• [Problem to work on] Each entry has to be copied exactly, with nothing missed.

• [Stored dataset items]
****************************************
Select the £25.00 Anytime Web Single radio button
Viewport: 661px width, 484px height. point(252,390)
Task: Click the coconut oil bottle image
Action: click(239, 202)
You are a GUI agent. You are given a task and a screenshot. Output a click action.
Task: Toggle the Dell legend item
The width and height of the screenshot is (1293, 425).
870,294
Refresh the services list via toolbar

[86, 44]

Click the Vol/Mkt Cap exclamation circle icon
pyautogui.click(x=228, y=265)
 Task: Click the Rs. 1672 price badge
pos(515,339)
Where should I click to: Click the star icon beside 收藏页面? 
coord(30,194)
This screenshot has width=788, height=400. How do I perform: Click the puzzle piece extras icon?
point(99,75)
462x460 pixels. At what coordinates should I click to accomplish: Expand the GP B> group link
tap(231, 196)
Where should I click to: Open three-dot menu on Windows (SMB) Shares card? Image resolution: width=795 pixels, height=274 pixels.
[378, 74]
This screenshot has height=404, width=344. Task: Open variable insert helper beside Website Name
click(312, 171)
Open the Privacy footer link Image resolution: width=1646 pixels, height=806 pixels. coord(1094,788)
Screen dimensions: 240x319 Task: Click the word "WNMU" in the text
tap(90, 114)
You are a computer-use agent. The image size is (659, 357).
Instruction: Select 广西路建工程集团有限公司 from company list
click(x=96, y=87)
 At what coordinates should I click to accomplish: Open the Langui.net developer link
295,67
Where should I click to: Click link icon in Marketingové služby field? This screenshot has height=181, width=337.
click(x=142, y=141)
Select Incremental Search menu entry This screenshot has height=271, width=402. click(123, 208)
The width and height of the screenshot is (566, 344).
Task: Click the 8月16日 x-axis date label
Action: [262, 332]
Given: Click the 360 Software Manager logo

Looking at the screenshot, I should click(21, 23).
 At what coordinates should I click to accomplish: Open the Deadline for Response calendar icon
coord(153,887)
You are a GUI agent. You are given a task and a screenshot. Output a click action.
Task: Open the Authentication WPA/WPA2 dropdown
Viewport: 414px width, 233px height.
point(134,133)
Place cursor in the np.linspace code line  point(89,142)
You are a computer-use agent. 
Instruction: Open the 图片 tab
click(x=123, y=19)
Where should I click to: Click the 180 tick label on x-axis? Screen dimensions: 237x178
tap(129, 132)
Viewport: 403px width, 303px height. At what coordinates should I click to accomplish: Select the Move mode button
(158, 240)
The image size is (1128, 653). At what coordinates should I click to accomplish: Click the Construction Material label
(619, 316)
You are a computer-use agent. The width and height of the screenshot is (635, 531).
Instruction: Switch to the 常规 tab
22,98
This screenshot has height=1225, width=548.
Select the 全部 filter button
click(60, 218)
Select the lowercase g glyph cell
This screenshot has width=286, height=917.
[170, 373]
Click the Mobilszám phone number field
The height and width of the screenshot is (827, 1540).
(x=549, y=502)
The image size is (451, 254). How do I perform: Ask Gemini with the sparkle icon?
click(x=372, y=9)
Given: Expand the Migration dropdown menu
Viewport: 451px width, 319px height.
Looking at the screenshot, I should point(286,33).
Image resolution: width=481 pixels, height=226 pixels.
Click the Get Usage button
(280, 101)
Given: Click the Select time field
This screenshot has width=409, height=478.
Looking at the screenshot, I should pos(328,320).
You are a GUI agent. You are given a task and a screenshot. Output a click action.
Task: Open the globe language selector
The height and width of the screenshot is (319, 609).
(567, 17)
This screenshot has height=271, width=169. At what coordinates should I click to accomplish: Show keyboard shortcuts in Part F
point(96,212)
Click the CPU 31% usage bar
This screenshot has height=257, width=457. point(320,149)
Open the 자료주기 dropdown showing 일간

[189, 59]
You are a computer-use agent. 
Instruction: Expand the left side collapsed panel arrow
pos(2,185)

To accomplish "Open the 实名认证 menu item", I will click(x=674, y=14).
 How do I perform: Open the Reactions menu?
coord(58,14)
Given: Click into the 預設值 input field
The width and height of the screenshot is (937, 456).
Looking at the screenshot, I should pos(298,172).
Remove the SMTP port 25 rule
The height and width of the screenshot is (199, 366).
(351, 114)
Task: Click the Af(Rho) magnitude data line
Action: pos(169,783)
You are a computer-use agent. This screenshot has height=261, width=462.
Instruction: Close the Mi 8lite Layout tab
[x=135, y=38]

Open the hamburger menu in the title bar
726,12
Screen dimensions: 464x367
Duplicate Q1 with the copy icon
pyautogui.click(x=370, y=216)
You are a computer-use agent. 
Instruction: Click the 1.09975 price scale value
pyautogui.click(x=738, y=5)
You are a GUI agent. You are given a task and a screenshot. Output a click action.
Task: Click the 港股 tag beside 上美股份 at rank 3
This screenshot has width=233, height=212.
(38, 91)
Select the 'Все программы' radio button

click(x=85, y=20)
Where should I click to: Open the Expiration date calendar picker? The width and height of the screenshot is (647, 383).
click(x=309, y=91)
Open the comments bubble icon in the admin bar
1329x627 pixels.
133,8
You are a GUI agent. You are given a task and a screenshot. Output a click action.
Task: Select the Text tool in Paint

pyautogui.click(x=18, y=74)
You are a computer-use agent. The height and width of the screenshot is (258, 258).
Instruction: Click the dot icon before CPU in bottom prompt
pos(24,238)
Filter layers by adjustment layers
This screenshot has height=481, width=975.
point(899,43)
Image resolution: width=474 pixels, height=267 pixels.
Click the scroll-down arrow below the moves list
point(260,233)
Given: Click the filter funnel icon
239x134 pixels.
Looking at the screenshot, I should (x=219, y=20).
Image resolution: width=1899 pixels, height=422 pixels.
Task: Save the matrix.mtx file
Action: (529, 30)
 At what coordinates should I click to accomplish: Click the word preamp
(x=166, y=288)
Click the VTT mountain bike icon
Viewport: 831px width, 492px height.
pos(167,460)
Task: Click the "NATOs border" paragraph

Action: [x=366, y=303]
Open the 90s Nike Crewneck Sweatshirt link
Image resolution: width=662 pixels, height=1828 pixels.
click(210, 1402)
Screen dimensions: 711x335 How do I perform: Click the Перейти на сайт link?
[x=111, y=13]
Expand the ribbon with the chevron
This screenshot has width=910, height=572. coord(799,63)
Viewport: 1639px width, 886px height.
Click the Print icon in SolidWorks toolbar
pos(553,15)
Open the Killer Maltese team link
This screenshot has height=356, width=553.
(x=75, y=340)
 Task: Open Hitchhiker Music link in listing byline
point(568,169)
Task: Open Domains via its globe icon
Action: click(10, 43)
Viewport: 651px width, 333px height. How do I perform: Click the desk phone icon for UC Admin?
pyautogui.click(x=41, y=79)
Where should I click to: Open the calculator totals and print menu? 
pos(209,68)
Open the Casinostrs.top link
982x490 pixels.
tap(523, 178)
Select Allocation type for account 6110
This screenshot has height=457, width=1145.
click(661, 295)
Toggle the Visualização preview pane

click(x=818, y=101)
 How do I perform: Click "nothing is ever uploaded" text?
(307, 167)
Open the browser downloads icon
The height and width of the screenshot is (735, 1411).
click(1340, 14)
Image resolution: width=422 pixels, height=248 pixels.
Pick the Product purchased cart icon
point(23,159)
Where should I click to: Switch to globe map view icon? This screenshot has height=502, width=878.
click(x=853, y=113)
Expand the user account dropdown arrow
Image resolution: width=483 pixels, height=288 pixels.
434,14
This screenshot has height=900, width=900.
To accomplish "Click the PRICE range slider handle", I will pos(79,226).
****************************************
• [Result]
Select the £25.00 Anytime Web Single radio button
Viewport: 661px width, 484px height. point(252,390)
Task: Click the coconut oil bottle image
Action: click(239, 202)
You are a GUI agent. You are given a task and a screenshot. Output a click action.
Task: Toggle the Dell legend item
The width and height of the screenshot is (1293, 425).
870,294
Refresh the services list via toolbar

[86, 44]

Click the Vol/Mkt Cap exclamation circle icon
pyautogui.click(x=228, y=265)
 Task: Click the Rs. 1672 price badge
pos(515,339)
Where should I click to: Click the star icon beside 收藏页面? 
coord(30,194)
This screenshot has width=788, height=400. How do I perform: Click the puzzle piece extras icon?
point(99,75)
462x460 pixels. At what coordinates should I click to accomplish: Expand the GP B> group link
tap(231, 196)
Where should I click to: Open three-dot menu on Windows (SMB) Shares card? Image resolution: width=795 pixels, height=274 pixels.
[378, 74]
This screenshot has height=404, width=344. Task: Open variable insert helper beside Website Name
click(312, 171)
Open the Privacy footer link Image resolution: width=1646 pixels, height=806 pixels. coord(1094,788)
Screen dimensions: 240x319 Task: Click the word "WNMU" in the text
tap(90, 114)
You are a computer-use agent. The image size is (659, 357).
Instruction: Select 广西路建工程集团有限公司 from company list
click(x=96, y=87)
 At what coordinates should I click to accomplish: Open the Langui.net developer link
295,67
Where should I click to: Click link icon in Marketingové služby field? This screenshot has height=181, width=337.
click(x=142, y=141)
Select Incremental Search menu entry This screenshot has height=271, width=402. click(123, 208)
The width and height of the screenshot is (566, 344).
Task: Click the 8月16日 x-axis date label
Action: [262, 332]
Given: Click the 360 Software Manager logo

Looking at the screenshot, I should click(21, 23).
 At what coordinates should I click to accomplish: Open the Deadline for Response calendar icon
coord(153,887)
You are a GUI agent. You are given a task and a screenshot. Output a click action.
Task: Open the Authentication WPA/WPA2 dropdown
Viewport: 414px width, 233px height.
point(134,133)
Place cursor in the np.linspace code line  point(89,142)
You are a computer-use agent. 
Instruction: Open the 图片 tab
click(x=123, y=19)
Where should I click to: Click the 180 tick label on x-axis? Screen dimensions: 237x178
tap(129, 132)
Viewport: 403px width, 303px height. At what coordinates should I click to accomplish: Select the Move mode button
(158, 240)
The image size is (1128, 653). At what coordinates should I click to accomplish: Click the Construction Material label
(619, 316)
You are a computer-use agent. The width and height of the screenshot is (635, 531).
Instruction: Switch to the 常规 tab
22,98
This screenshot has height=1225, width=548.
Select the 全部 filter button
click(60, 218)
Select the lowercase g glyph cell
This screenshot has width=286, height=917.
[170, 373]
Click the Mobilszám phone number field
The height and width of the screenshot is (827, 1540).
(x=549, y=502)
The image size is (451, 254). How do I perform: Ask Gemini with the sparkle icon?
click(x=372, y=9)
Given: Expand the Migration dropdown menu
Viewport: 451px width, 319px height.
Looking at the screenshot, I should point(286,33).
Image resolution: width=481 pixels, height=226 pixels.
Click the Get Usage button
(280, 101)
Given: Click the Select time field
This screenshot has width=409, height=478.
Looking at the screenshot, I should pos(328,320).
You are a GUI agent. You are given a task and a screenshot. Output a click action.
Task: Open the globe language selector
The height and width of the screenshot is (319, 609).
(567, 17)
This screenshot has height=271, width=169. At what coordinates should I click to accomplish: Show keyboard shortcuts in Part F
point(96,212)
Click the CPU 31% usage bar
This screenshot has height=257, width=457. point(320,149)
Open the 자료주기 dropdown showing 일간

[189, 59]
You are a computer-use agent. 
Instruction: Expand the left side collapsed panel arrow
pos(2,185)

To accomplish "Open the 实名认证 menu item", I will click(x=674, y=14).
 How do I perform: Open the Reactions menu?
coord(58,14)
Given: Click into the 預設值 input field
The width and height of the screenshot is (937, 456).
Looking at the screenshot, I should pos(298,172).
Remove the SMTP port 25 rule
The height and width of the screenshot is (199, 366).
(351, 114)
Task: Click the Af(Rho) magnitude data line
Action: pos(169,783)
You are a computer-use agent. This screenshot has height=261, width=462.
Instruction: Close the Mi 8lite Layout tab
[x=135, y=38]

Open the hamburger menu in the title bar
726,12
Screen dimensions: 464x367
Duplicate Q1 with the copy icon
pyautogui.click(x=370, y=216)
You are a computer-use agent. 
Instruction: Click the 1.09975 price scale value
pyautogui.click(x=738, y=5)
You are a GUI agent. You are given a task and a screenshot. Output a click action.
Task: Click the 港股 tag beside 上美股份 at rank 3
This screenshot has width=233, height=212.
(38, 91)
Select the 'Все программы' radio button

click(x=85, y=20)
Where should I click to: Open the Expiration date calendar picker? The width and height of the screenshot is (647, 383).
click(x=309, y=91)
Open the comments bubble icon in the admin bar
1329x627 pixels.
133,8
You are a GUI agent. You are given a task and a screenshot. Output a click action.
Task: Select the Text tool in Paint

pyautogui.click(x=18, y=74)
You are a computer-use agent. The height and width of the screenshot is (258, 258).
Instruction: Click the dot icon before CPU in bottom prompt
pos(24,238)
Filter layers by adjustment layers
This screenshot has height=481, width=975.
point(899,43)
Image resolution: width=474 pixels, height=267 pixels.
Click the scroll-down arrow below the moves list
point(260,233)
Given: Click the filter funnel icon
239x134 pixels.
Looking at the screenshot, I should (x=219, y=20).
Image resolution: width=1899 pixels, height=422 pixels.
Task: Save the matrix.mtx file
Action: (529, 30)
 At what coordinates should I click to accomplish: Click the word preamp
(x=166, y=288)
Click the VTT mountain bike icon
Viewport: 831px width, 492px height.
pos(167,460)
Task: Click the "NATOs border" paragraph

Action: [x=366, y=303]
Open the 90s Nike Crewneck Sweatshirt link
Image resolution: width=662 pixels, height=1828 pixels.
click(210, 1402)
Screen dimensions: 711x335 How do I perform: Click the Перейти на сайт link?
[x=111, y=13]
Expand the ribbon with the chevron
This screenshot has width=910, height=572. coord(799,63)
Viewport: 1639px width, 886px height.
Click the Print icon in SolidWorks toolbar
pos(553,15)
Open the Killer Maltese team link
This screenshot has height=356, width=553.
(x=75, y=340)
 Task: Open Hitchhiker Music link in listing byline
point(568,169)
Task: Open Domains via its globe icon
Action: click(10, 43)
Viewport: 651px width, 333px height. How do I perform: Click the desk phone icon for UC Admin?
pyautogui.click(x=41, y=79)
Where should I click to: Open the calculator totals and print menu? 
pos(209,68)
Open the Casinostrs.top link
982x490 pixels.
tap(523, 178)
Select Allocation type for account 6110
This screenshot has height=457, width=1145.
click(661, 295)
Toggle the Visualização preview pane

click(x=818, y=101)
 How do I perform: Click "nothing is ever uploaded" text?
(307, 167)
Open the browser downloads icon
The height and width of the screenshot is (735, 1411).
click(1340, 14)
Image resolution: width=422 pixels, height=248 pixels.
Pick the Product purchased cart icon
point(23,159)
Where should I click to: Switch to globe map view icon? This screenshot has height=502, width=878.
click(x=853, y=113)
Expand the user account dropdown arrow
Image resolution: width=483 pixels, height=288 pixels.
434,14
This screenshot has height=900, width=900.
To accomplish "Click the PRICE range slider handle", I will pos(79,226).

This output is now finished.